For those of you who have been reading the Index Insider for the last couple of years, you may recall that we revisit the “lowest bidder” research from time to time.

Each time, we look at a basket of ISG-advised managed services awards that involve multiple service provider bids on the same scope. For the analysis this year, the smallest award was $5 million total contract value (TCV). The largest award was $225 million TCV. The total TCV for the analysis was $2.0 billion.

As expected, the lowest bidder is (still) not always the winner.

The Details
36% of the time, the low bid wins; on average, the low bid is 22% lower than the next highest bid.
About two-thirds of the winning bids that are not the lowest are within 20% of the low bid.


What’s Next

While 70% of enterprises indicate that cost optimization is a key source of funding for strategic initiatives today, this doesn’t always mean they are swayed by low bids on outsourcing agreements.
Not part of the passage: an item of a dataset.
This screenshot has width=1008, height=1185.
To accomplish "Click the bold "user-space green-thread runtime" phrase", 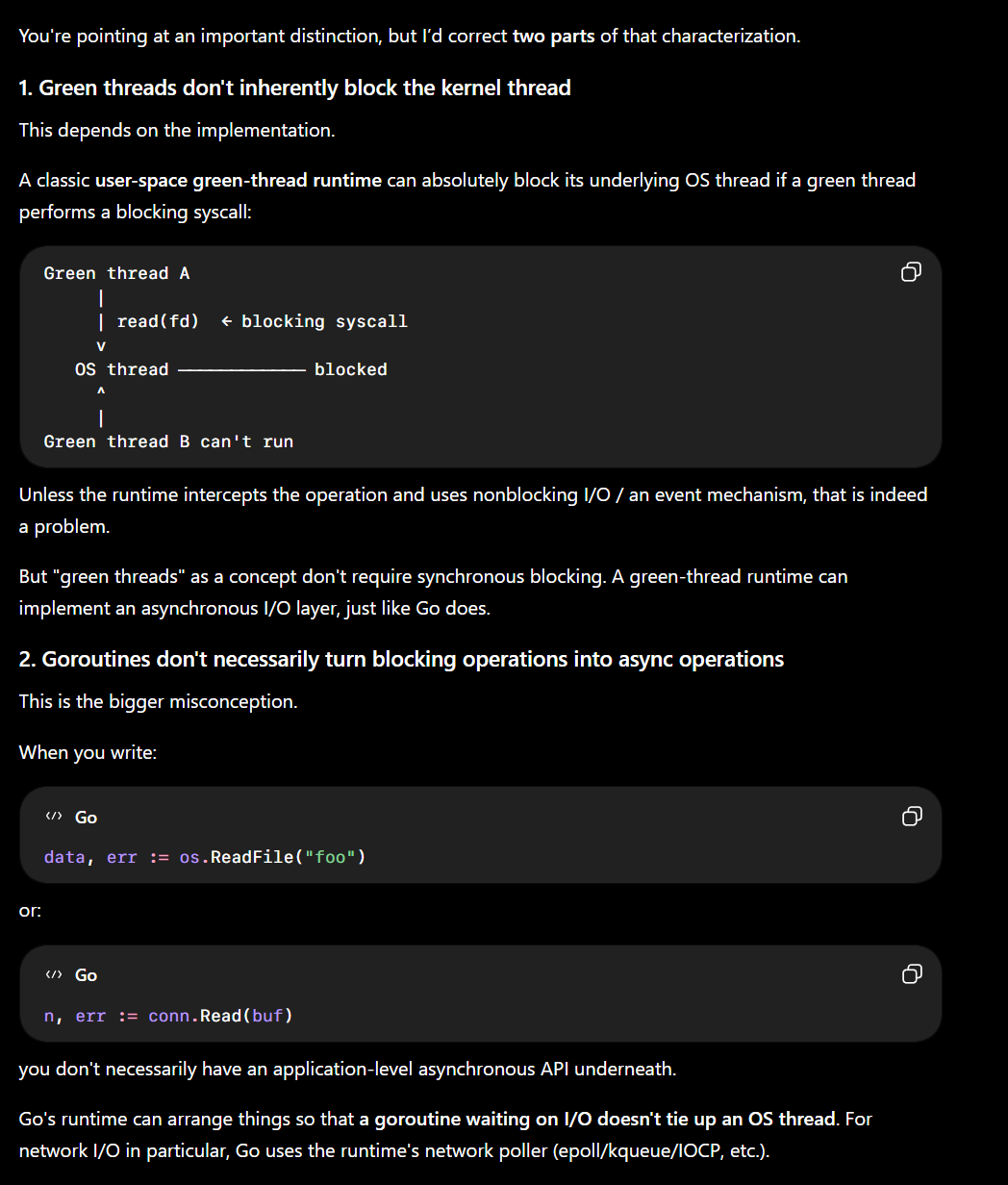I will pyautogui.click(x=239, y=180).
That’s because most enterprises understand that if a bid is very low, it often signals that 1) the provider doesn’t understand the scope of work being outsourced or 2) they are trying to buy the business.

Both scenarios can result in poor service delivery in the long run as providers try to balance service delivery against lower-than-market margins, especially in the second or third years of an agreement. Experienced sourcing leaders understand this, which means very low bids are often eliminated early.

So, if being the lowest bidder is not a winning strategy for providers in competitive awards, what is?

First, it’s having market-aligned pricing. This is what differentiates providers with good pricing practices, because it enables them to stay within a price range that enterprises will accept but not leave money on the table. These are the winning bids that are within 20% of the low bid.

Second, it’s about having pursuit teams who listen to their clients and prospects and understand their risk tolerance and value drivers. When providers have a clear understanding of client expectations and scope – and market-aligned pricing – this creates a winning strategy.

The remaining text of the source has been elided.